In dem Prozess Jeanneret hatten die Geschworenen mildernde Umstände angenommen, doch wohl in Folge der vom Verteidiger sehr drastisch geschilderten Abneigung gegen die Todesstrafe sowie seiner weiteren Behauptung, es fehle bei der Angeklagten an der verbrecherischen Absicht, weil - an einem Motiv zum Vergiften. Die Geschworenen in Rennes ließen sich nicht irre machen: sie sprachen das einfache Schuldig aus, obschon ein Sachverständiger erklärt hatte, die Jegado möge wohl nicht grundlos vergiftet haben, allein ihre Motive Ständen gleichwohl in gar keinem Verhältnis zu der Schwere ihrer Verbrechen. Als ob sich die Schwere und Tragweite eines Motivs objektiv abschätzen, gleichsam nach einem für jedermann passenden Normalgewicht bestimmen ließe, und nicht vielmehr Alles von der Individualität der Person und des Falles abhinge! Doch wie es sich hiermit verhält, darüber haben wir uns schon früher bei Beurteilung der Wittwe Gottfried ausgesprochen, und jedenfalls ist es ein voreiliger Schluss, daß, weil ein Verteidiger oder Sachverständiger kein oder doch kein ihm genügendes Motiv gefunden zu haben glaubt, deshalb auch auf Seite des Verbrechers keines vorhanden gewesen, sein könne, mithin eine Geistes- oder Gemütskrankheit angenommen werden müsse. 14) In der Tat, sie sind gar zu mannigfaltig diese Beweggründe: ja sie sind nicht festen unergründlich und unberechenbar zu nennen, wenigstens bei Personen weiblichen Geschlechts, sobald sie in verbrecherischer Absicht zum Gift greifen, indem sie dann nach der ersten glücklich ausgeführten Tat nur zu leicht der zauberartigen Wirkung dieses Mittels auf ihr Inneres erliegen und zu immer wiederholter Anwendung desselben verlockt werden, ohne daß ein tödlicher Hass, eine feindselige Gesinnung oder auch nur ein besonderer Widerwille gegen das jeweilige Opfer ihrer wollustartigen Vergiftungssucht sich nachweisen ließe.

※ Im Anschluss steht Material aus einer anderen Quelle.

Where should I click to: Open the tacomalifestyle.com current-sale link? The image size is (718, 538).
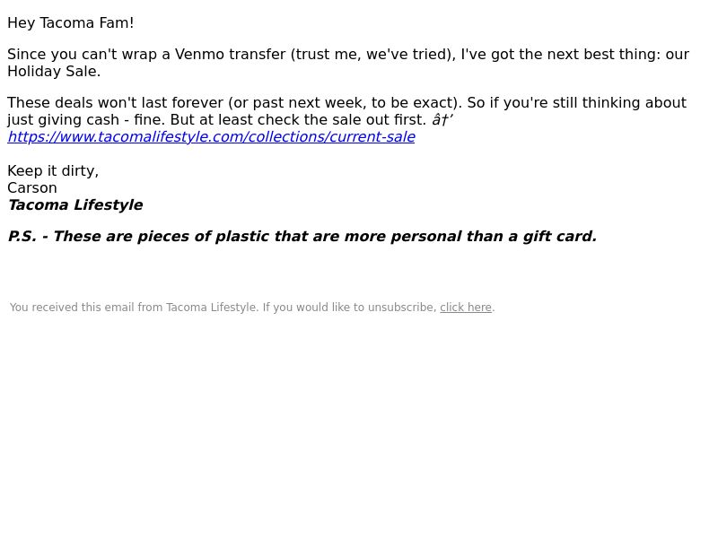pyautogui.click(x=211, y=137)
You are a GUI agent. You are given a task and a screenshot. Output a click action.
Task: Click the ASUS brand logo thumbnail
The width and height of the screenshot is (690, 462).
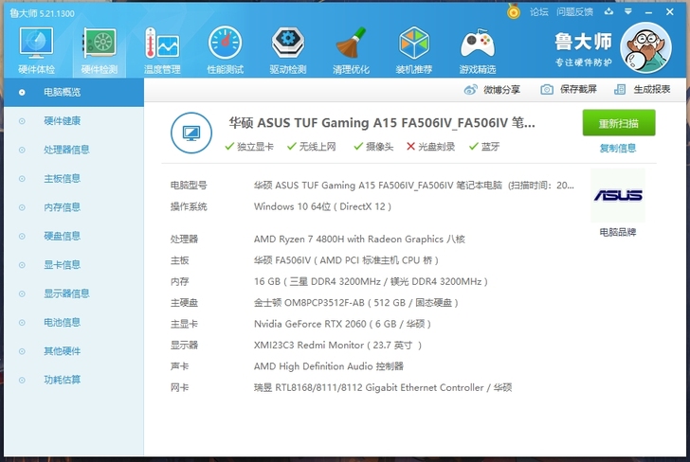click(x=617, y=196)
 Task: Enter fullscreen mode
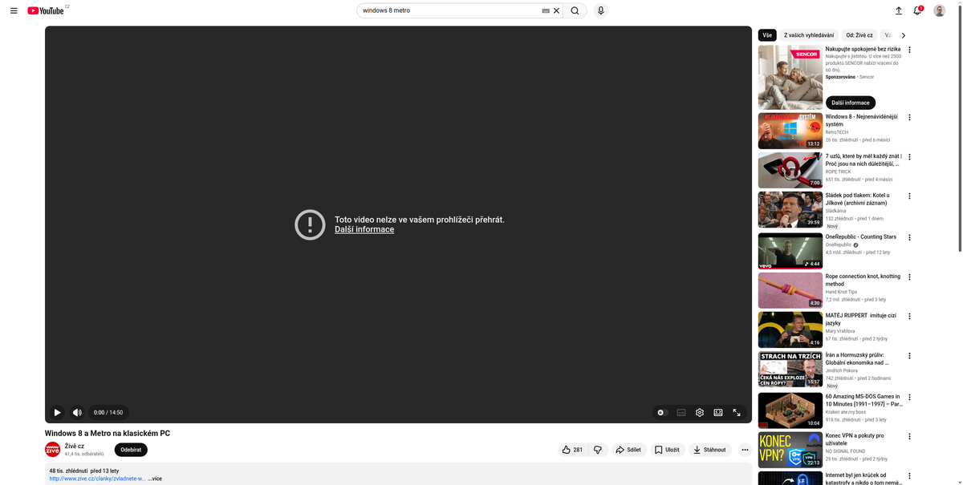click(737, 412)
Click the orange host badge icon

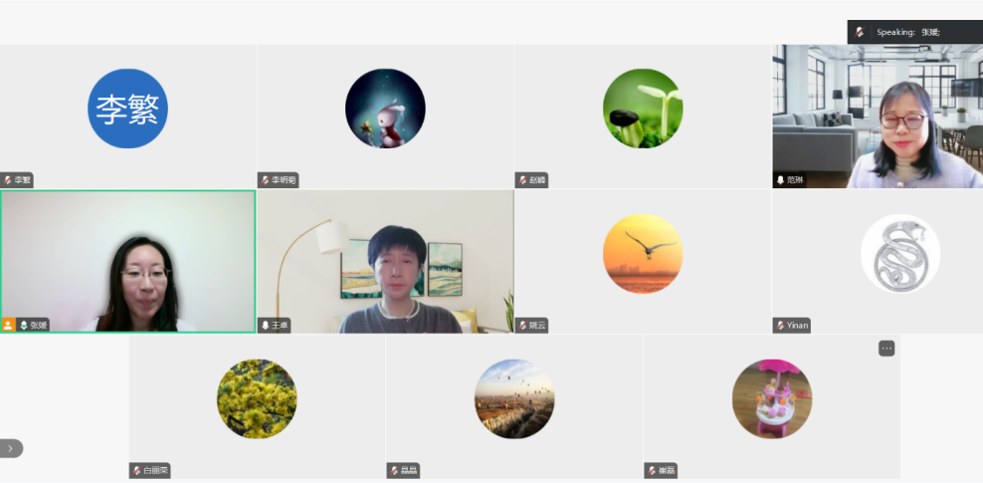coord(8,325)
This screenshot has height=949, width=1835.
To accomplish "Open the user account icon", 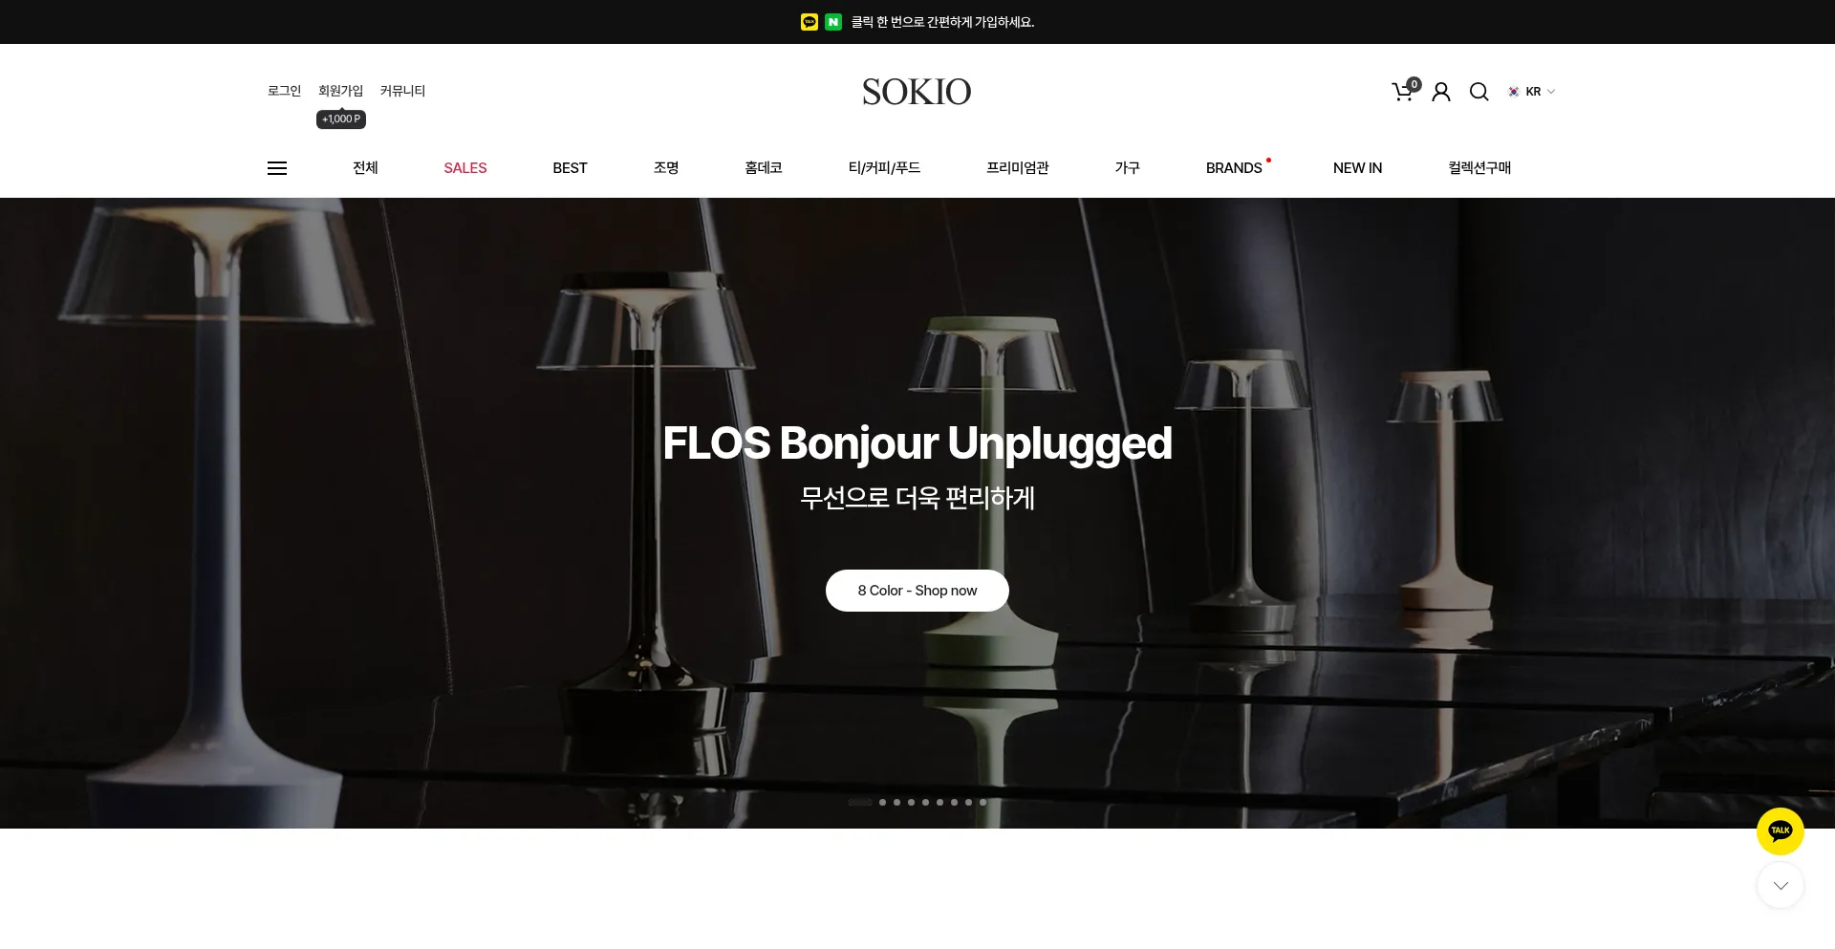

Und hiermit sind wir am Ende unseres Themas und zugleich bei demjenigen Punkte angelangt, dem eigentlich eine Stelle schon im Vorwort gebührt hätte, welche aber der Redner dort verschweigen und schicklicher am Schluss dem Schriftsteller über lassen zu dürfen glaubte - bei der Frage nämlich, warum zur Bewahrheitung des dem Gifte innewohnenden Zaubers einzig Personen weiblichen Geschlechts vorgeführt worden sind. Die Antwort lautet sehr einfach dahin, weil eben nur Giftmörderinnen für jenen Zauber empfänglich sind.

Männer, wenn sie Gift in verbrecherischer Absicht anwenden, handeln stets aus greifbaren Motiven und verfolgen reelle Zwecke. Der Kapitain Ste Croix z. B. gleichwie die Doktoren Palmer und La Ponunerais, sie brauchten Geld in Masse zu ihrem verschwenderischen Leben, und deshalb vergifteten sie eben solche Personen, deren Tod ihnen dazu verhelfen konnte. Vergebens aber würde man sich in den Annalen der Kriminalrechtspflege nach einem Giftmörder umsehen, welcher mit seinem Mittel so frivol und verschwenderisch gewirtschaftet, dasselbe so plan- und ziellos an beliebige Personen jeden Alters und Geschlechts ausgeteilt hätte, wie jene Frauen, welche ihre größte Lust und Befriedigung nicht sowohl aus dem Tode, sondern aus dem Giftgeben, Krankmachen und aus dem Anblick der Leiden ihrer Opfer schöpften.